**YOUR INSTRUCTIONS**
Nothing but the pictures should be left out when the entries below are duplicated.

**EXCERPTED DATA**
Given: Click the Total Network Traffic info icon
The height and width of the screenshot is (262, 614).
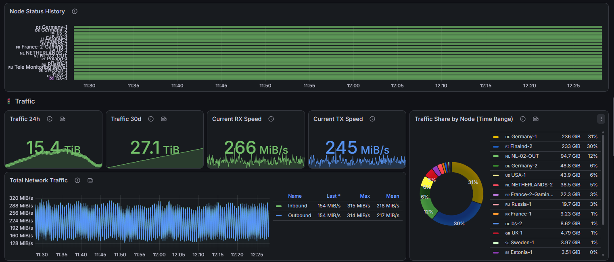Looking at the screenshot, I should [77, 180].
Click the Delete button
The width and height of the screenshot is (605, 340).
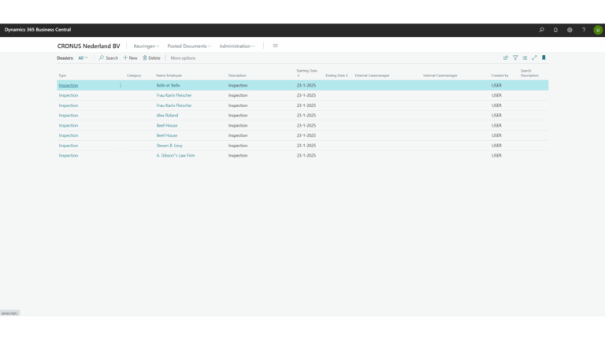[x=151, y=58]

**ANSWER BOX**
Given: Click the Total Network Traffic info icon
The height and width of the screenshot is (262, 614).
Looking at the screenshot, I should [77, 180].
Click the Delete button
The width and height of the screenshot is (605, 340).
[x=151, y=58]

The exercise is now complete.